After two weeks out of the office on holiday and at a conference I returned to regular work this week, although it was only a four-day week due to Monday being the Glasgow Fair public holiday.  I spent most of Tuesday dealing with my expenses, figuring out what outstanding tasks I needed to get back to  and catching up on emails and issues that had cropped up whilst I’d been away.  I also spent some time writing up my rather lengthy report from the conference, which you can read in last week’s blog post.

One of the issues that cropped up is that the embedded Twitter feeds on sites such as https://anglo-norman.net/ and https://burnsc21.glasgow.ac.uk/ have stopped working (and at the time of writing are still broken), and only display ‘Nothing to see here – yet’.  It looks like this is yet another occurrence of Twitter being a disaster zone these days and they’ve blocked embedded Twitter feeds.  Information about the issue can be found here https://twittercommunity.com/t/again-list-widget-says-nothing-to-see-here-yet-if-logged-out/198782/205 and at the time of writing it would appear there is no work-around for this, and absolutely no official word from Twitter about the issue.  This may be the end of embedded Twitter feeds and another nail in the coffin for Twitter if so.

I also fixed an issue with the Place-names of Iona project.  The scripts in the content management system for managing place-name elements weren’t working properly since the migration to a new server and I managed to fix this with a couple of updates to the code.

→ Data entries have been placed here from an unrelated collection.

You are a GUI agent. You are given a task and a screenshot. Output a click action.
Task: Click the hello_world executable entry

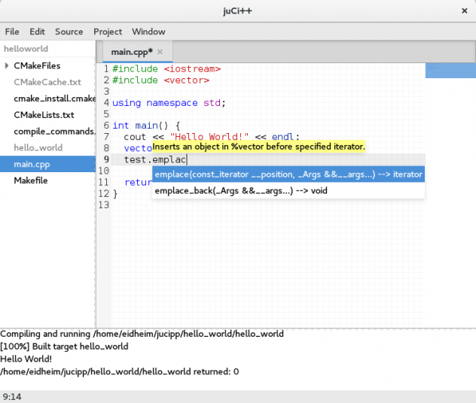point(38,148)
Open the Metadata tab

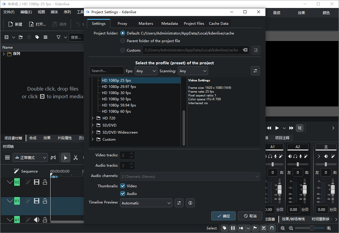[169, 24]
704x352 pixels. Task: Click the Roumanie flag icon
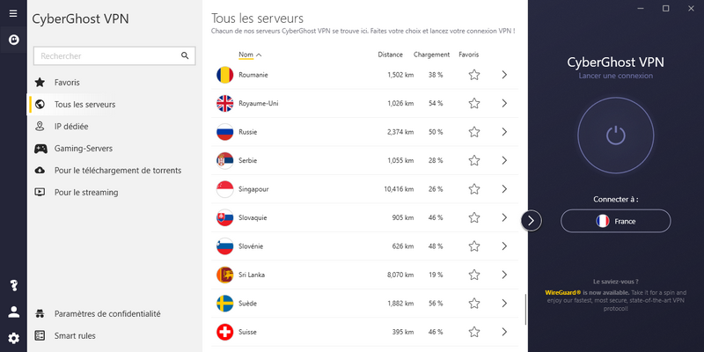(x=224, y=75)
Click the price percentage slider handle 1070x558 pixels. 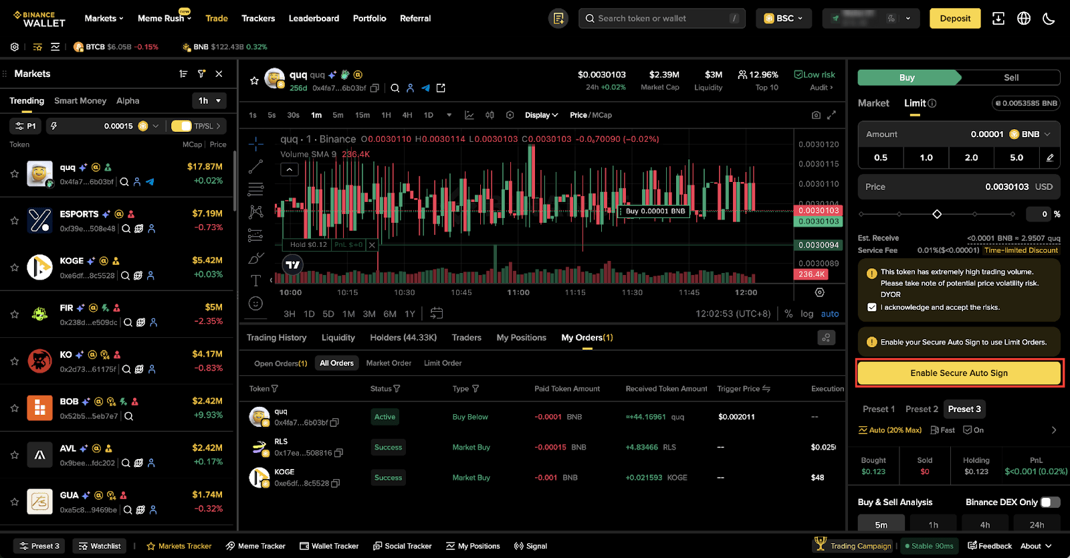pyautogui.click(x=937, y=214)
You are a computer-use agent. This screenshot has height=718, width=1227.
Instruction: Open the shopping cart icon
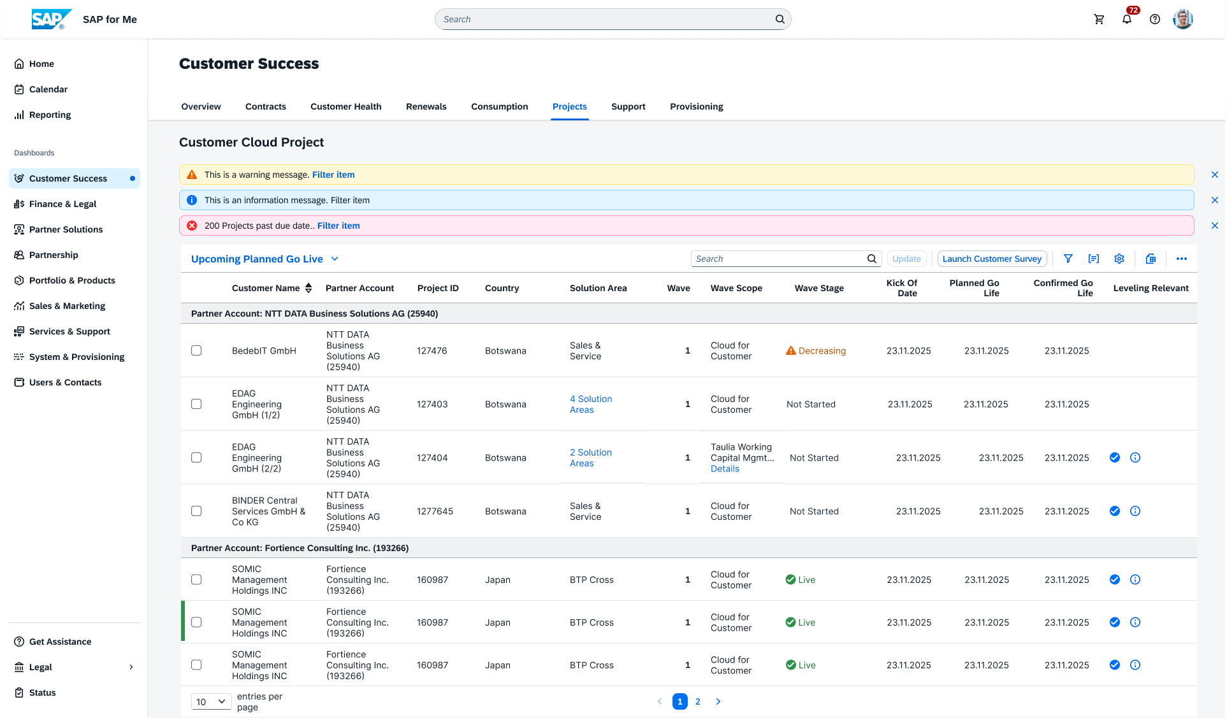point(1099,19)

There was also an issue with the DSL’s advanced search that had been introduced since we migrated to a new Solr instance last month.  After the migration the advanced search snippets were sometimes being joined together and were occasionally far too long and I introduced a fix for this.  Unfortunately the fix required the full dataset to be queried in Solr and once these were returned the results were filtered by the source.  This meant that for searches that exceeded our maximum returned results limit of 500, when a source was specified in a search the displayed total number of results referred to the unfiltered total, and if more than 500 results were returned these were being limited to 500 before the source was taken into consideration.  The outcome of this was that when a source dictionary was specified the total number of results was incorrect and the limited number of returned results was not 500 but however many of the first 500 were for the source dictionary in question.  Thankfully I managed to sort this out and all should be behaving properly again now.  Also for the DSL I investigated the entry https://dsl.ac.uk/entry/dost/depredatio(u)n which was giving an error message.  This one took a bit of time to figure out, but in the end it was something simple: this is the only entry that has a closing bracket in its ‘slug’ and my script was stripping closing brackets from slugs before connecting to the API to retrieve data, therefore no matching entry was found and for this entry the XML file was therefore empty.  I’ve fixed this issue now.

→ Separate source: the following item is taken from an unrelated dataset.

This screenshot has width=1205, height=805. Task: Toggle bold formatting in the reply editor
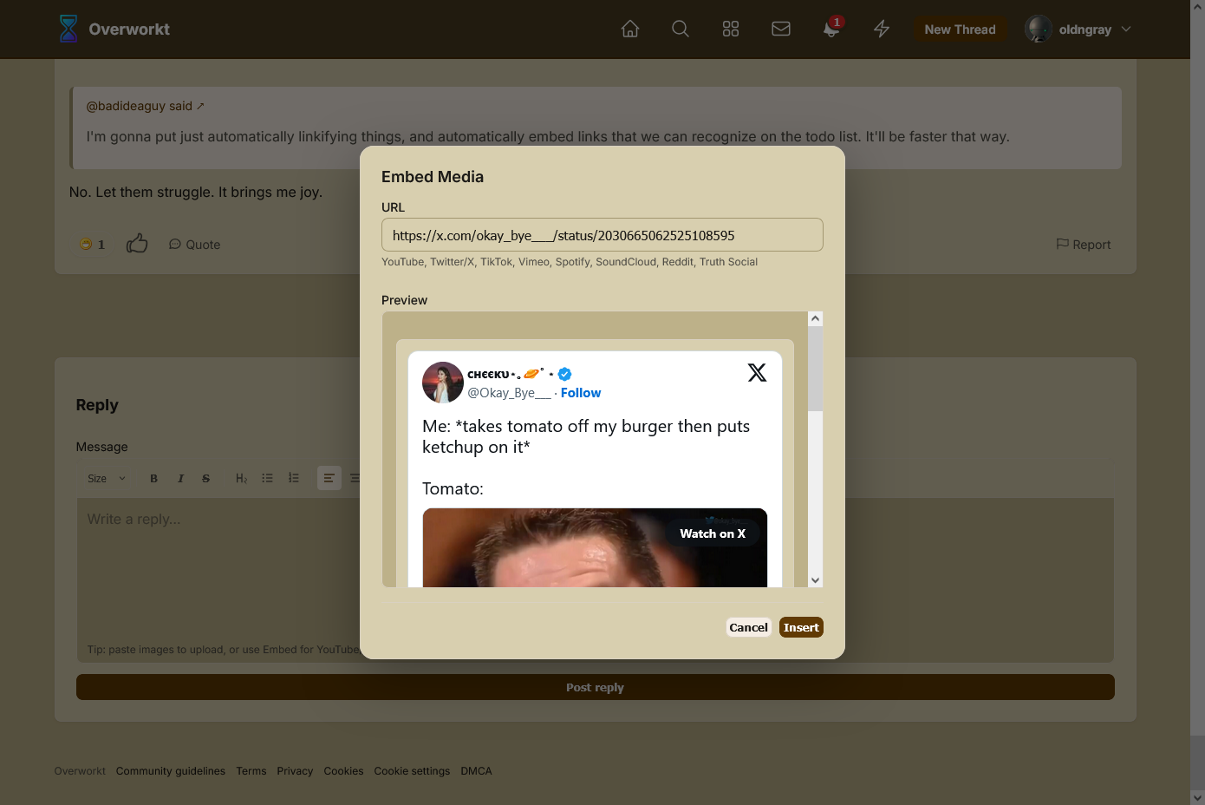point(153,478)
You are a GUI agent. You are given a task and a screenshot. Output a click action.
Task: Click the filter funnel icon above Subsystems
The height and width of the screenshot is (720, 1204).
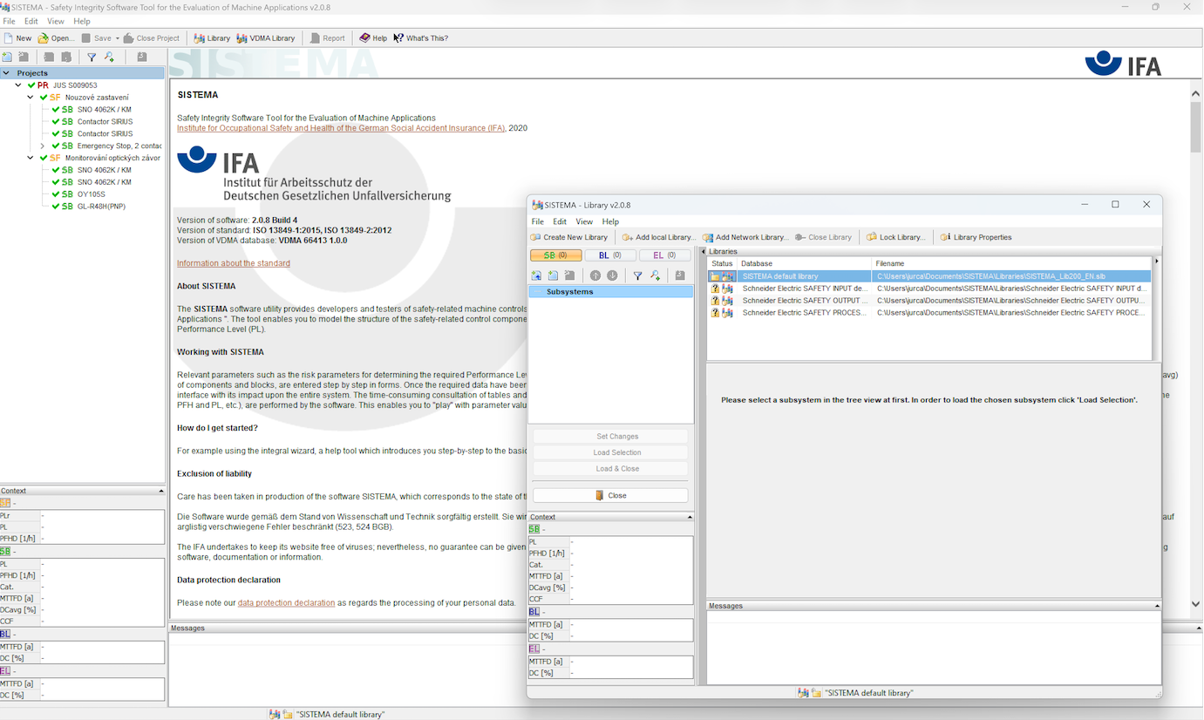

An issue had also arisen with the Anglo-Norman Dictionary since a recent PHP upgrade on the server.  In the content management system we have a proofreader feature, which allows an editor to upload a ZIP file containing any number of entry XML files.  These are then extracted and formatted as they would be displayed on the public website, only with all entries in one long page.  However, since the PHP upgrade the proofreader gave a blank page when submitted a ZIP file.  It was definitely not an issue with any one specific ZIP file as I tested the proofreader with other files that should work and the result is the same.  It turned out that the library I use to extract and read ZIP files in the proofreader script is not compatible with the new version of PHP that the server has been upgraded to.  I’ve created a simple test script that reads a ZIP file and it fails on the server but runs with no issues on my desktop PC, which runs an older version of PHP.

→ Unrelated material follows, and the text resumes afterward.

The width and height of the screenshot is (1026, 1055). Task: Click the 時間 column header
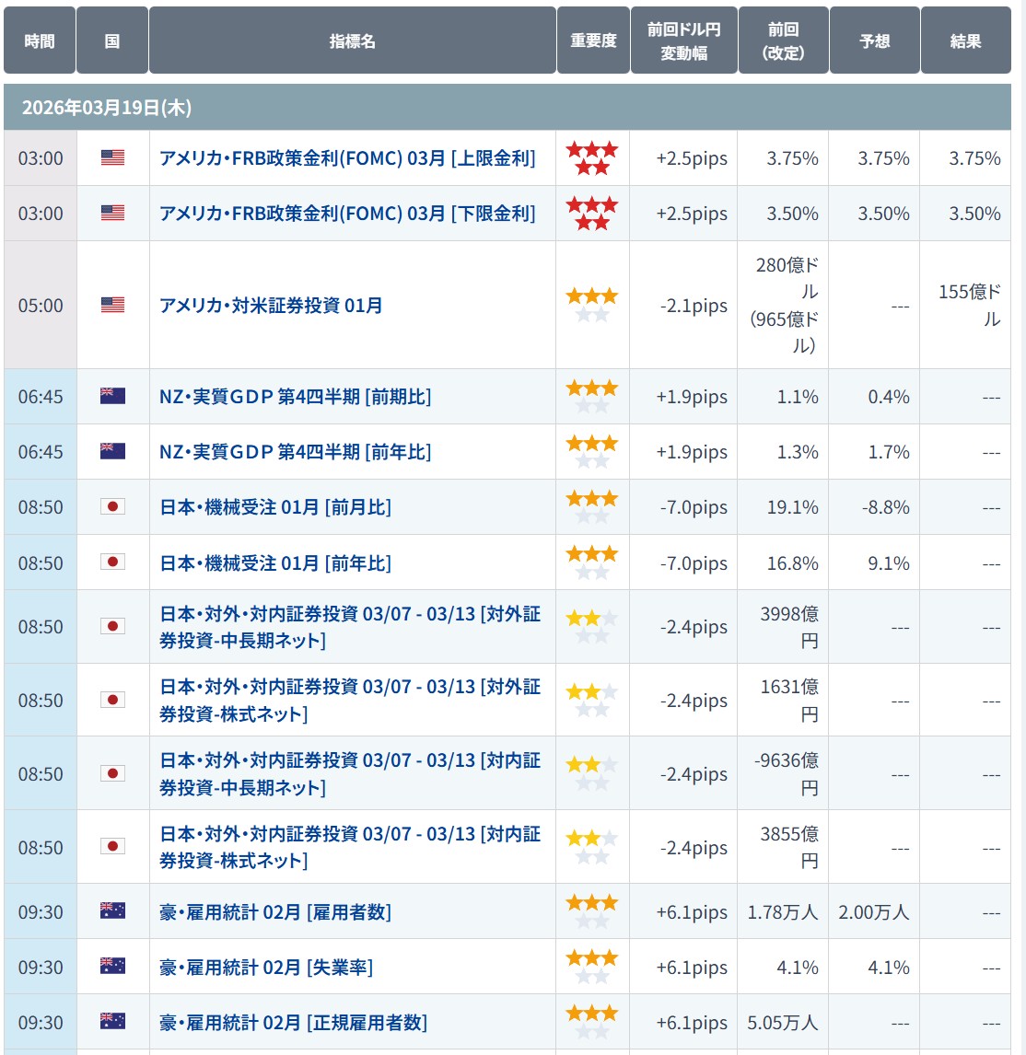(x=40, y=41)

I then spent some time getting to grips with the replacement ZIP library but unfortunately the server does not feature this library (or any library for processing zip files in PHP since the upgrade).  I submitted a helpdesk query to ask for the library to be installed and thankfully this was completed a few hours later.  I could then replace my old scripts with a new one and the proofreader appeared to work again.  However, it became apparent that the new ZIP extraction script was cutting larger files off at a certain point, even though I’d set the script to check for the file size of the archived file and grab all of the file up to that size.  Updating the size to a much larger number had no effect either.  IT turns out that when a file is extracted using the new ZIP extraction it’s actually a ‘stream’, which is a chunk of data.  I was placing this in a variable thinking it was the full file, but it isn’t necessarily the case.  Instead I’ve added an extra bit of code that iterates over all of the chunks of data referenced in the stream and ensures they are all added to the variable rather than only one part being added.  With this update in place the proofreader now works, even with very large files.

My final task for the week was to make a lot of updates to the Speech Star website (https://www.seeingspeech.ac.uk/speechstar/).  This included changing the title of the website and the ‘site tabs’ found in the top right of all three associated sites, making tweaks to the IPA and ExtIPA charts, updating the site text and adding in two videos that had been missed out.